El pin parental y el “derecho a la educación”
Se ha producido un enfrentamiento entre el recientemente constituido Gobierno central, y el Gobierno de la Región de Murcia. El parlamento regional ha aprobado los presupuestos. Para ello era necesario el apoyo del partido Vox, que a cambio exigía que se decretase la aprobación del llamado pin parental. Este es el motivo de la querella entre ambas instituciones. El Gobierno ha adelantado que llevará la medida ante los tribunales.
El pin parental consiste en un procedimiento por el cual los centros educativos informarán a los padres de las actividades extraescolares que tengan lugar en las aulas, para que los padres puedan decidir si sus hijos acuden a ellas o no. Pero para entender esta cuestión es necesario ofrecer cuál es el contexto de esta medida.
El esfuerzo de numerosas asociaciones que proclaman luchar por los derechos de determinados colectivos, en connivencia con algunos partidos políticos, y con el apoyo de una parte importante de la sociedad española, ha desembocado en que en las aulas, además del currículum previsto, se le ofrezcan charlas de contenido ideológico a los alumnos.
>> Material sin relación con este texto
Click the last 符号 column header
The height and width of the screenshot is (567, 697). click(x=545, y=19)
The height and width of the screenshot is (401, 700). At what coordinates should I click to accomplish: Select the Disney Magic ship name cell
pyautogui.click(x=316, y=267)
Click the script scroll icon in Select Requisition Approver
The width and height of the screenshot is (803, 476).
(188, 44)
Puesto que vivimos en una sociedad plural, todas lo son, una parte de los padres no coinciden con esa ideología, o les incomoda el mero hecho de que les adoctrinen, incluso cuando puedan estar de acuerdo con el programa.
El pin parental es un instrumento para aquellos padres que no quieran que sus hijos reciban ese contenido. Es un modo de que los padres ejerzan su derecho a decidir la educación de sus hijos que, además, no supone un menoscabo a las opciones de otros padres que sí deseen que sus hijos reciban esas charlas.
La ministra de Educación, Isabel Celaá, ha sido la encargada de anunciar la posición del Gobierno, y lo ha hecho con estas palabras: “No podemos pensar de ninguna manera que los hijos pertenecen a los padres. Hablamos del interés del menor, de los derechos constitucionales de los menores”. La idea de que los hijos no pertenecen a los padres, sino al Estado, tiene antecedentes en los totalitarismos comunista y nacionalsocialista, y su historia se remonta al pensamiento de Platón y a sociedades brutales como Esparta.
La ministra Celaá, los miembros del Gobierno, los partidos políticos que lo sustentan y, en última instancia, los votantes se sentirían reconfortados al rescatar los pensamientos que forman parte de estos dos totalitarismos, si no se opusiese la incomodidad, y el rechazo estratégico, a verse identificado con el comunismo o el nacionalsocialismo. Pero, aunque procedan del mismo pozo, sus referencias son otras. Lo que tienen en la cabeza es el llamado “derecho a la educación”.
El llamado “derecho a la educación” es, como sugiere torpemente la ministra Celaá, el derecho de los niños a recibir determinadas ideas que el Estado considera que son necesarias. A eso específicamente se refiere la ministra cuando dice que los niños no pertenecen a los padres: a que los niños tienen el derecho a adquirir determinadas ideas, que son las que el propio Estado da como buenas. Consiste en proclamar el derecho del Estado a adoctrinar a los ciudadanos, pero dándole la vuelta, como si fueran los niños, objeto de esa manipulación ideológica, titulares del derecho a ser programados ideológicamente por el Estado.
Es evidente que esa concepción del “derecho a la educación” es falsa. Por un lado, los niños son personas que cuentan, como tales, con derechos inherentes a la misma, como son la vida y la libertad. Pero su ejercicio necesita el apoyo de sus padres, porque no son capaces de adquirir los medios para salir adelante, y porque no tienen el conocimiento o el dominio completo sobre su comportamiento completos. Ese acompañamiento de los padres, que les otorga un sustento material y espiritual, es necesario para que alcancen la madurez. Y, con ella, el pleno derecho a ejercer su libertad en todos los ámbitos de la vida.
Pero cuando desde el poder se dice que los niños tienen un “derecho a la educación”, que es el de estos a recibir y asumir las ideas inoculadas desde el poder, no se tienen en cuenta al menos dos cuestiones. Una de ellas es que están en una situación de inmadurez y, por tanto, no pueden valorar por sí mismos qué contenidos educativos necesitan o cuáles deben elegir. Y que, en consecuencia, no pueden tomar la decisión de ejercer ese derecho.
Porque la segunda cuestión, que queda oculta en el especioso discurso del “derecho a la educación de los niños”, es que este no es dispositivo. Sino que es una imposición. Es como si el Gobierno hablase de nuestro “derecho a pagar impuestos” cuando, como todos sabemos, no tenemos al respecto derecho alguno, porque no podemos renunciar a él.